また、保持体(例えば、保持体30、30A、30B)は、一対のフランジ3A,3Bの対向面間に形成された隙間S1(S2)に対し、径方向と管軸方向とのうち少なくとも一方向に離間した位置に配置される。このようにすることで、隙間S1に対し径方向と管軸方向とのうち少なくとも一方向に離れた位置に保持体が配置されることで、挟持体以外の部分が外方に向けて開放されるため、保持体が隙間S2に入り込んで隙間S1を押し拡げてしまったり、隙間S1を確認する際に保持体が邪魔になることを防止できる。
以上、本発明の実施例を図面により説明してきたが、具体的な構成はこれら実施例に限られるものではなく、本発明の要旨を逸脱しない範囲における変更や追加があっても本発明に含まれる。
例えば、前記実施例1、2及び変形例1~3では、保持体30、30A、30Bは、フランジ離間防止装置の取付け作業が終了した後もフランジ継手部3から除去しない形態を例示したが、本発明はこれに限定されるものではなく、複数の挟持体20を取付ける際に脱落しないように保持体30、30A、30Bを取付けた後、フランジ離間防止装置の取付け作業が終了した後にフランジ継手部3から除去してもよい。
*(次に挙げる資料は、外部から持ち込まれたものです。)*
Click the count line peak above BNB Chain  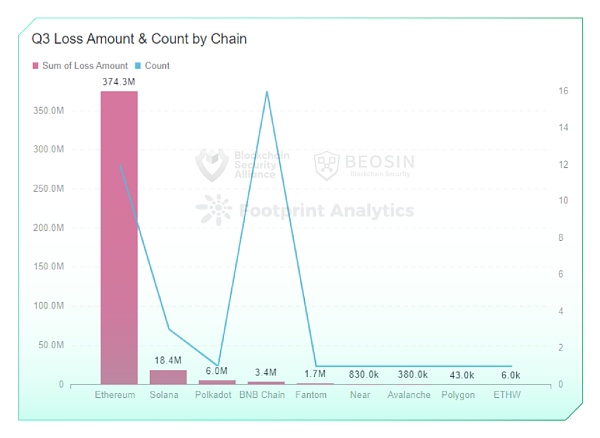[266, 92]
また、前記実施例1、2及び変形例1~3では、保持体の一例として、金属部材からなる分割部材31と連結部材32や、バンド部材51と締付具52とから構成される保持体30、30A、30Bを適用した形態を例示したが、本発明はこれに限定されるものではなく、ゴム材等により伸縮可能に形成されたバンド部材にて構成し、連結部材32や締付具52等の締付力付与手段を用いることなく、バンド部材の弾性力を利用して挟持体20を径方向の内側に向けて押圧可能な保持体を適用してもよい。
また、前記実施例1、2及び変形例1~3では、保持体30、30Aは、外面11mにおける隙間S1に対応する位置に配置されることで、一の挟持体20を用いて一対のフランジ3A,3Bを均等に押圧することができるようになっていたが、保持体30Bのように、外面11mにおける隙間S1から管軸方向にずれた位置に配置されてもよい。
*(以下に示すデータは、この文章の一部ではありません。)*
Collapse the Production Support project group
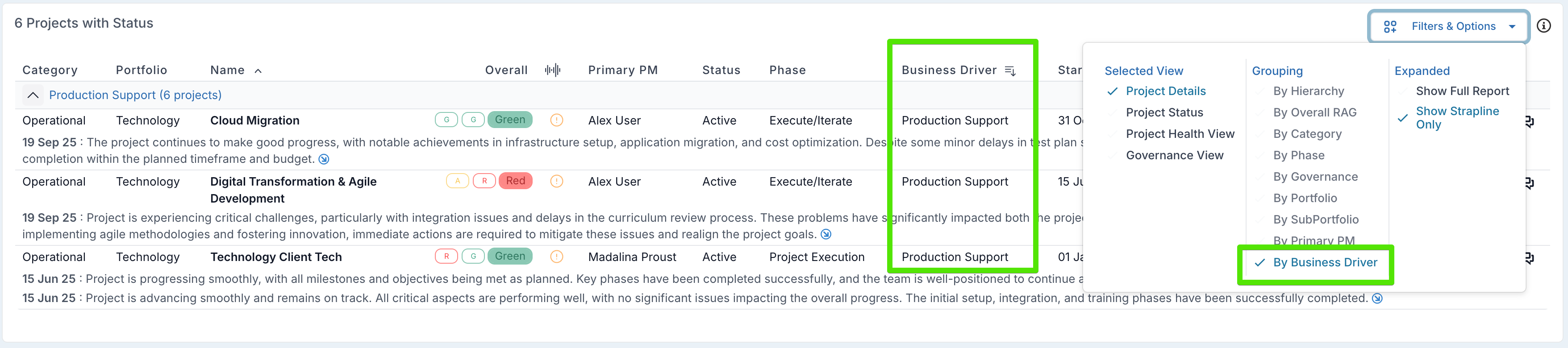 33,95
また、前記実施例1及び変形例1~3では、隙間管理タイプのフランジ継手部3に本発明のフランジ離間防止装置を取付ける際に、スペーサ部材40、50、60を用いる形態を例示したが、本発明はこれに限定されるものではなく、必ずしもスペーサ部材40、50、60を用いる必要はなく、例えば、トルク管理により隙間S1の離間寸法L1を標準間隔の範囲に維持できるようにしてもよい。
また、挟持部材11の内面11d、フランジ押圧面11fや、挟持片12のフランジ押圧面12aに介在体を設け、フランジ3A,3Bの保護や絶縁を行ってもよい。また、挟持部材11の外面11mと保持体(30、30A、30B)との間にも介在体を設け、挟持部材11の外面11mと保持体(30、30A、30B)とが接触しないように保護や絶縁を行ってもよい。尚、介在体は、樹脂材またはゴム材等を成形した絶縁体を接着したり、ナイロンコーティング、ゴムライニング、プラスチック塗装、エポキシ樹脂粉体塗装等により形成することができる。